It should have been obvious all along that party-switching Rep. Parker Griffith was heading to defeat in Tuesday's Alabama GOP primary. (And actually, to many Democrats hoping for Griffith to fall, it was.) Politicians have been getting away with jumping from one side of the aisle to the other for a long time -- but 2010 is clearly not the year for it.
Griffith quit the Democratic Party in December, citing healthcare reform -- and a generalized dislike for, oh, pretty much everything the party stands for -- as his reason. The Republican establishment welcomed him with open arms, trumpeting the leap as another good omen for the GOP's November 2010. (Mostly open arms, that is, except when they accidentally attacked him in party-funded mailings.) At the time, Griffith seemed to be making the right move -- Democrats had stalled in their push for the healthcare bill, President Obama (never particularly popular in Griffith's district) was watching his approval ratings plunge and elections the month before had mostly gone well for the GOP. But on the ground back home, activists weren't so quick to get on board. In Madison County, Alabama, the local party endorsed anyone but Griffith in a three-way race. The Tea Party blasted Griffith, calling him a Republican in name only -- which was hard to refute, since he'd only been a Republican for a few months.
The fate Griffith met Tuesday night -- defeated handily, with main rival Mo Brooks winning more than 50 percent even with a third candidate on the ballot -- mirrored what had already happened to Sen. Arlen Specter among Pennsylvania Democrats. Specter switched parties last April, at a moment that seemed as good for Democrats as Griffith's leap seemed bad. Both candidates admitted part of the reason they jumped was to help themselves win reelection, but Specter was more nakedly calculating; he wasn't ready, he said, to let Pennsylvania's conservative GOP primary voters have the final say on whether he would continue to represent the state in the Senate. The conventional wisdom then was that Republican Pat Toomey would have rolled right over Specter in a GOP primary, but that Specter would probably be able to beat him in the general election.

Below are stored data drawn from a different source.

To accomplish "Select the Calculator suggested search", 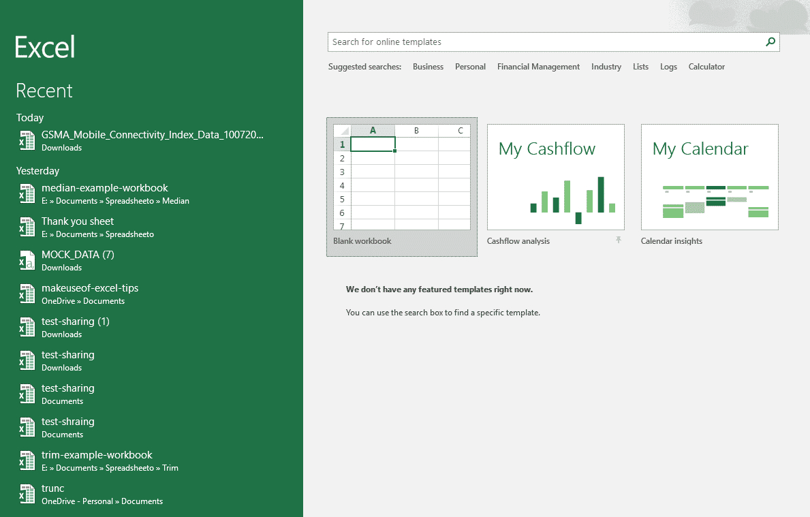I will pyautogui.click(x=706, y=66).
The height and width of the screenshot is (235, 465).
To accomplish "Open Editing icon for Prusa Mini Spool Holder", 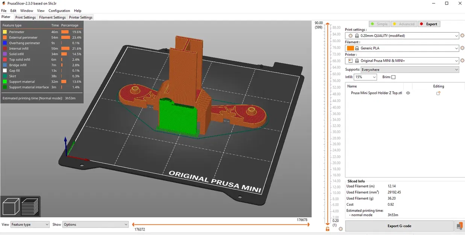I will [x=438, y=93].
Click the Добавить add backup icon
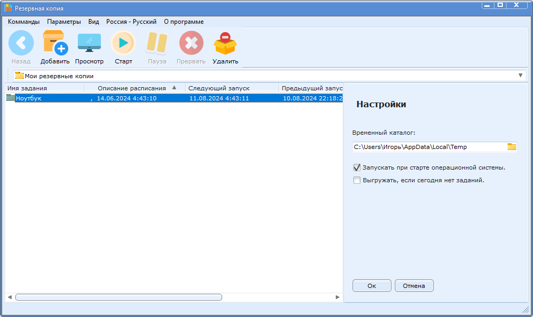The width and height of the screenshot is (533, 317). 55,43
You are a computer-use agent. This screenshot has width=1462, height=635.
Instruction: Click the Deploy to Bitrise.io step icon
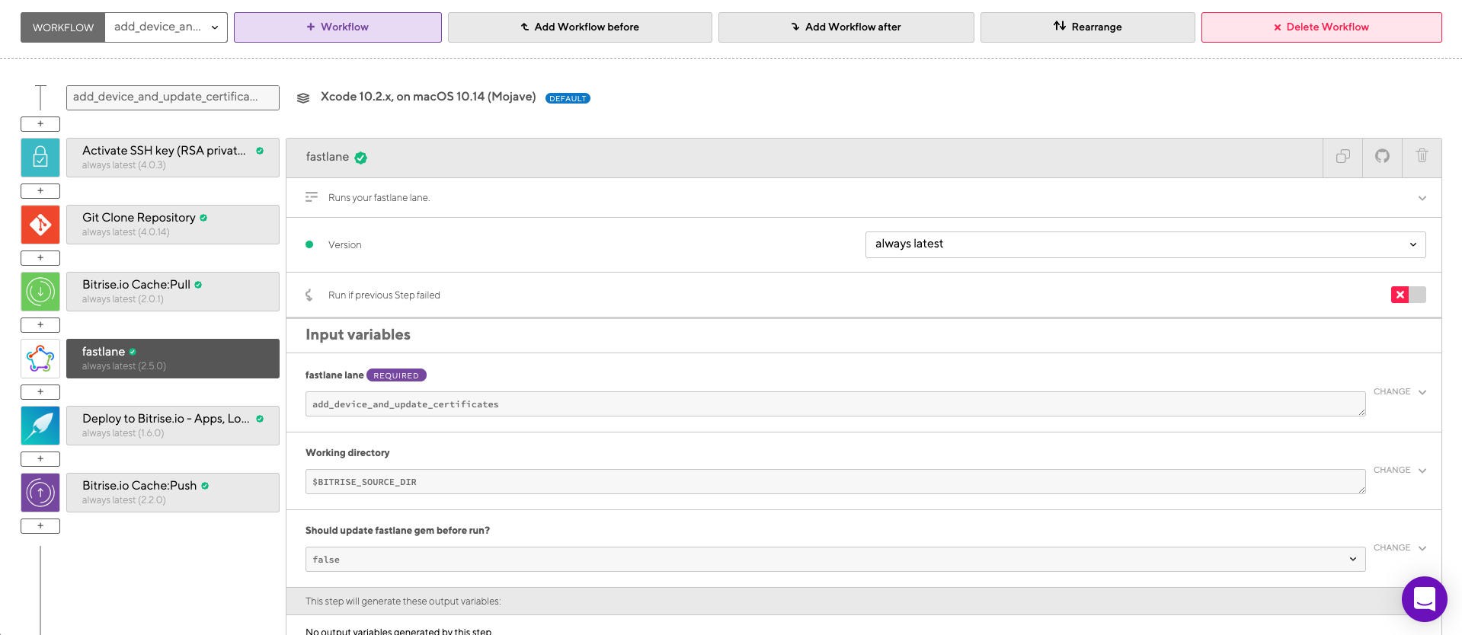(x=40, y=426)
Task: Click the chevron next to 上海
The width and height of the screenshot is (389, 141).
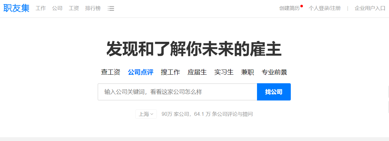Action: coord(152,114)
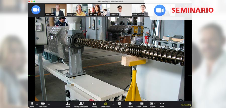226x108 pixels.
Task: Click the Invite icon
Action: (x=68, y=104)
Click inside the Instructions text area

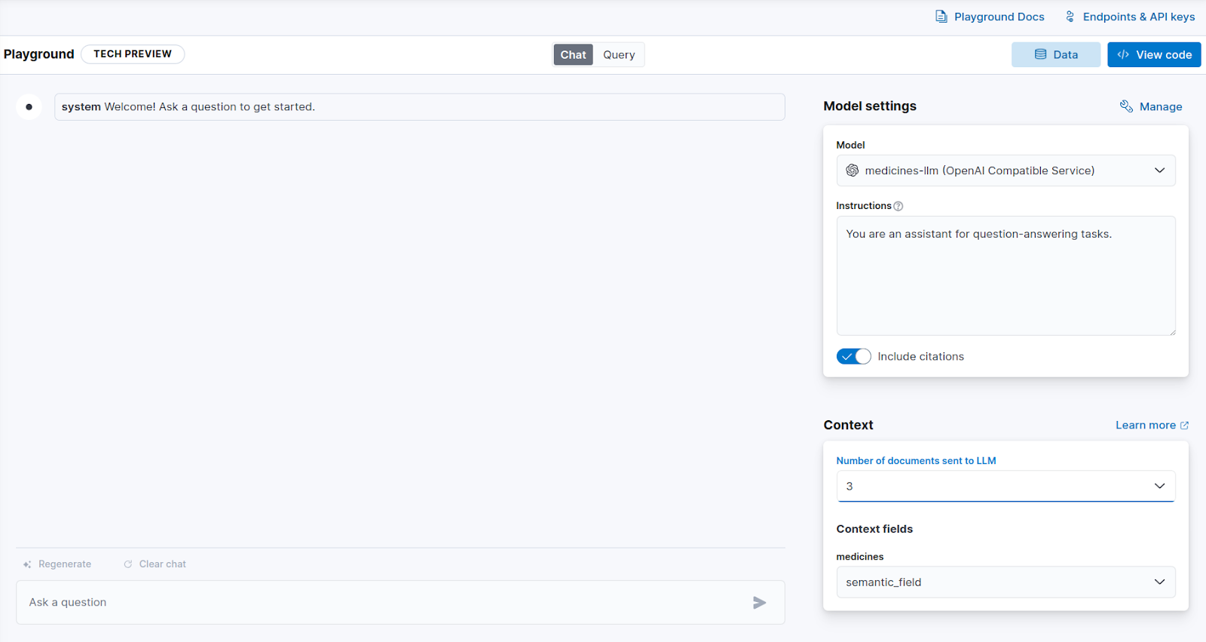(1006, 276)
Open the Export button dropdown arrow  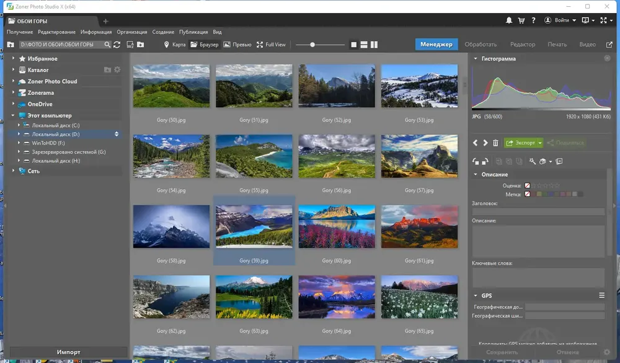pos(540,142)
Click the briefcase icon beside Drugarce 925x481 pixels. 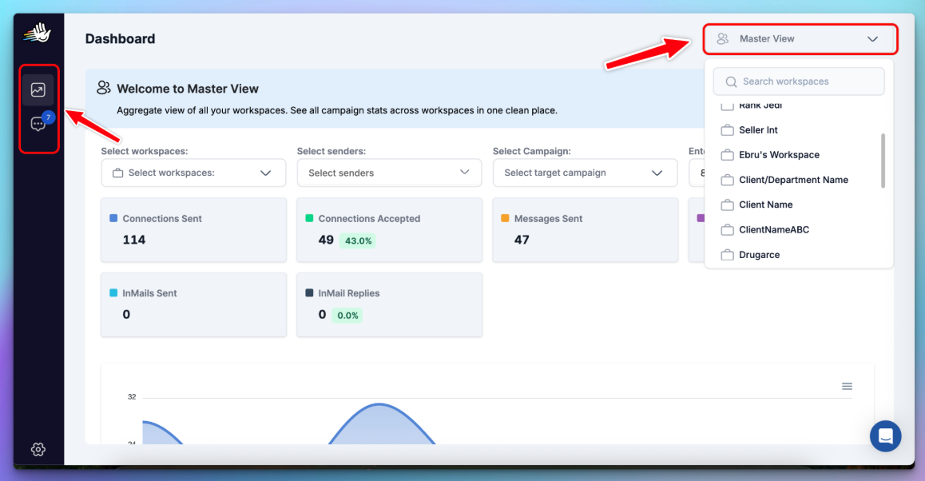pos(727,254)
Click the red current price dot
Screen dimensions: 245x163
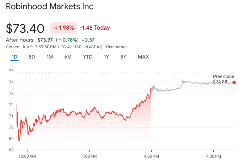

Democrats in the state, though, weren't as easily persuaded. Rep. Joe Sestak resisted establishment efforts to muscle him out of the race (including, yes, by dangling the prospect of some kind of job) and perservered even though longtime donors were advised by power players in the state that they shouldn't give his campaign any money. And lo and behold, on a rainy primary day, Specter lost.
Of course, northern Alabama Republicans don't have that much in common with union activists, liberals and the other die-hard Pennsylvania Democrats who turned out there last month. But what they both do seem to share is an unwillingness to go along with establishment marching orders without question. So far this year, that's been the overwhelming trend -- just ask Charlie Crist or Trey Grayson, chased out or defeated by their party base despite backing from national Republicans, or Sen. Bob Bennett, beaten soundly in Utah's GOP convention before the primary even came along.
So Griffith's loss Tuesday might be troubling for both parties. For Republicans, of course, it's just the latest sign that the Tea Party folks the GOP has been depending on for energy in 2010 might spin farther and farther out of the party establishment's sphere of influence. (And at some point, if your ground troops refuse to take any orders at all, are you really better off having them on your side?)
But for Democrats, who have been cheering Brooks on in hopes of avenging Griffith's betrayal, there's a hidden downside, too. Optimistic strategists in Washington keep saying that the mood in the country isn't anti-Democratic, it's anti-incumbent. Griffith's defeat might prove them right -- and they could still wind up having a brutal Nov. 2. After all, there are far more Democratic incumbents trying to hold onto their jobs this year than Republicans. If voters are really in a "throw the bums out" mood, which Tuesday's result seems to add more evidence is the case, that math adds up to bad news for Democrats down the line.